I have made so many everyday loaves over the years. I have a collection of favorites, and yet since I make them so frequently, I still look for new ones to add to my cache. This recipe comes from one of my favorite wholesome baking books, Recipes from the Old Mill by Sarah E. Myers and Mary Beth Lind. Despite having tried close to half of the recipes before, I somehow had never noticed this one, which reads “This is my favorite bread, the one I always come back to.” How did I miss that? I always want to try a baker’s favorite go-to bread! So, I pioneered it last week, and I think my husband mentioned three times, while cutting it one morning, what a fan he was. So, now it’s part of the honored collection.
Old Mill Bread
2 c. boiling water
1/2 c. cornmeal
1/4 c. honey
2 t. salt
2 packages dry yeast (2- 2 1/4 t.)
1/2 c. warm water
1/4 c. oil
1/2 rye flour
1-2 c. whole wheat flour
3-4 c. flour
Mix together boiling water, cornmeal, honey, and salt. Cool to lukewarm. Meanwhile, dissolve yeast in warm water.
Once the cornmeal mixture is lukewarm, add the oil and the yeast. Mix well, then add the rye and wheat flour. Continue to add the water flour until you have a soft, but not dry, dough.
Knead by hand for 10 minutes, or in a standing mixer for 5-6 minutes at level 4. Once well kneaded, place the dough into a greased bowl and let rise until doubled, about one hour.

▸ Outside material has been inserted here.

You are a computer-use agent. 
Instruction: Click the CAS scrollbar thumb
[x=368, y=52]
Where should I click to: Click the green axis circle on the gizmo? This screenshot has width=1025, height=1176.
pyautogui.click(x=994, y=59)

Punch down and divide into three parts (for the picture, I divided the dough into just two sections, to make two extra large loaves, instead of three). Taking one amount at a time, flatten into a rectangle (about 12 in. by 8 in. with the short side facing you) and then tightly roll to make a loaf, tucking the dough into the sides as you roll if it starts to balloon out. Place into greased bread pan and shape the remaining two dough balls.

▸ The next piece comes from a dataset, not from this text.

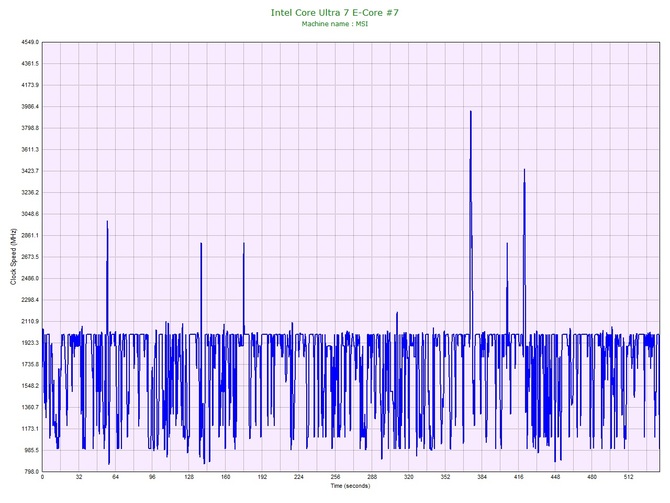Click the top of the spike near 138 seconds

click(201, 243)
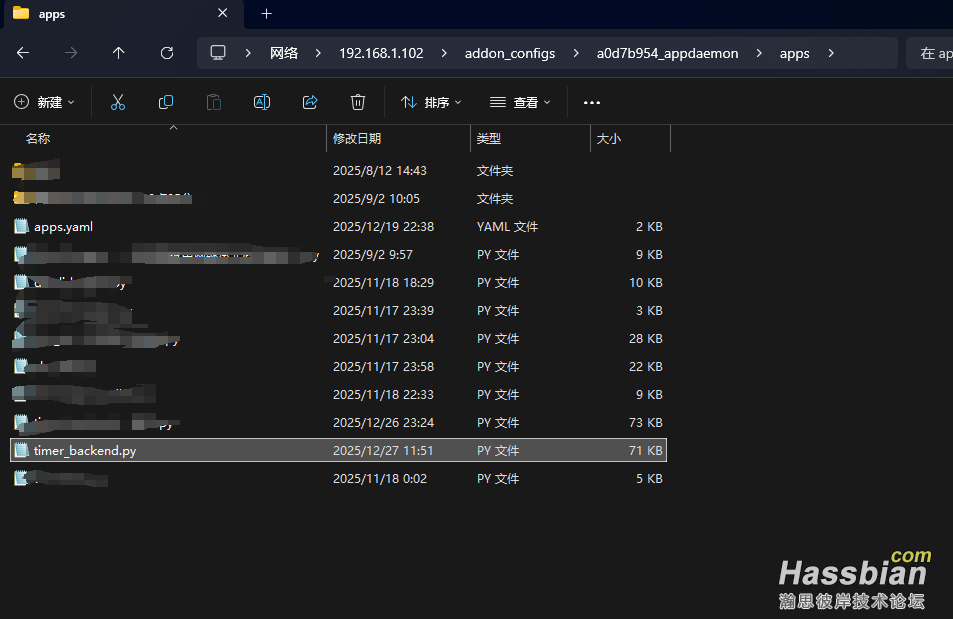Viewport: 953px width, 619px height.
Task: Sort by 修改日期 column header
Action: point(357,139)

Let rise again for 45-60 min. Twenty minutes before baking, heat the oven to 375 degrees. Bake for 35-45 minutes (until 190 degrees). Immediately turn the loaves out onto a cooling rack once done, to prevent the loaf from getting soggy.
Cinnamon Raisin Variation: After the first rise, once you have created a rectangle, sprinkle the dough with brown sugar, raisins, and cinnamon, and roll in a similar fashion to before.